There is only postponement of decision for its best
fruition."
Id. at 1723 (quoting Louisiana Power & Light Co. v. Thibodaux,
360 U.S. 25, 29, 79 S.Ct. 1070, 1073 (1959)). Thus, the Court
continued:
In those cases in which we have applied traditional
abstention principles to damages actions, we have only
permitted a federal court to withhold action until the
state proceedings have concluded; that is, we have
permitted federal courts applying abstention principles
in damages actions to enter a stay, but we have not
permitted them to dismiss the action altogether[.]
The per se rule described by the Ninth Circuit
is, however, more rigid than our precedents require.
We have not strictly limited abstention to equitable
cases, but rather have extended the doctrine to all
cases in which a federal court is asked to provide some
form of discretionary relief. Moreover, as
demonstrated by our decision in Thibodaux, we have not
held that abstention principles are completely
inapplicable in damages actions. Burford might support
a federal court's decision to postpone adjudication of
a damages action pending the resolution by the state
courts of a disputed question of state law.

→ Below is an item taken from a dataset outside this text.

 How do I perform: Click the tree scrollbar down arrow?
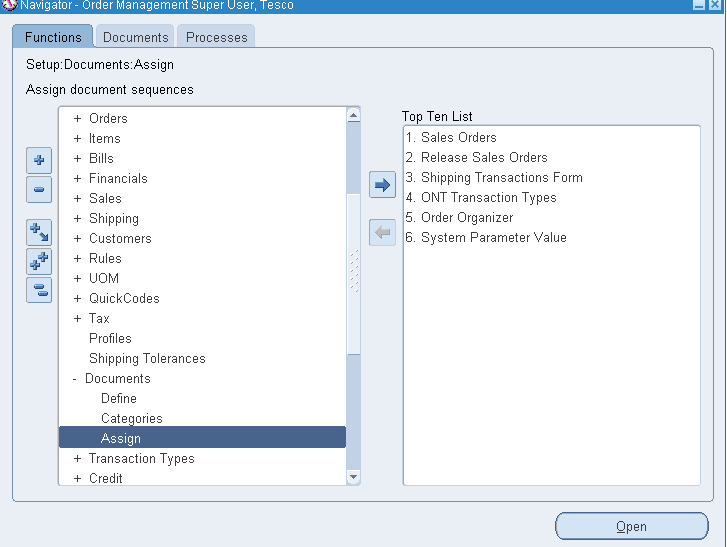353,478
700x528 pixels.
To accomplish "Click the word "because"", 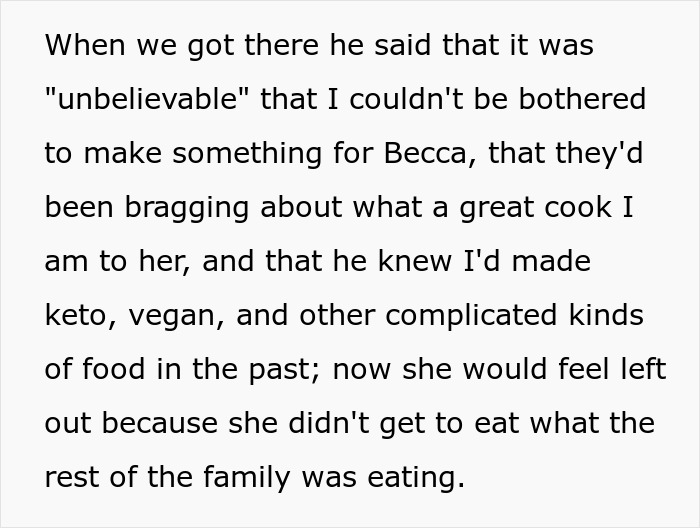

Id. at 1727-28 (citations and internal quotation marks omitted).
We think the district court's stay order was entirely
appropriate. Rather than abdicate its judicial duty to exercise
its jurisdiction, the district court simply postponed the
exercise of that jurisdiction until the proceedings in the
Commonwealth Court reach their conclusion. This approach retains
the sensitivity for concerns of federalism and comity implicated
by Burford abstention, while preserving appellants' right to
litigate their claims in the federal forum should the
Pennsylvania courts, for jurisdictional or other reasons, fail to
adjudicate them. The entry of a stay rather than a dismissal
prevents those claims from becoming time-barred should
jurisdiction be somehow lacking in the Commonwealth Court, and
the preclusion doctrines of res judicata and collateral estoppel
will prevent their re-litigation in the more likely event that
court proceeds to judgment.
III.
We will accordingly affirm the order of the district court.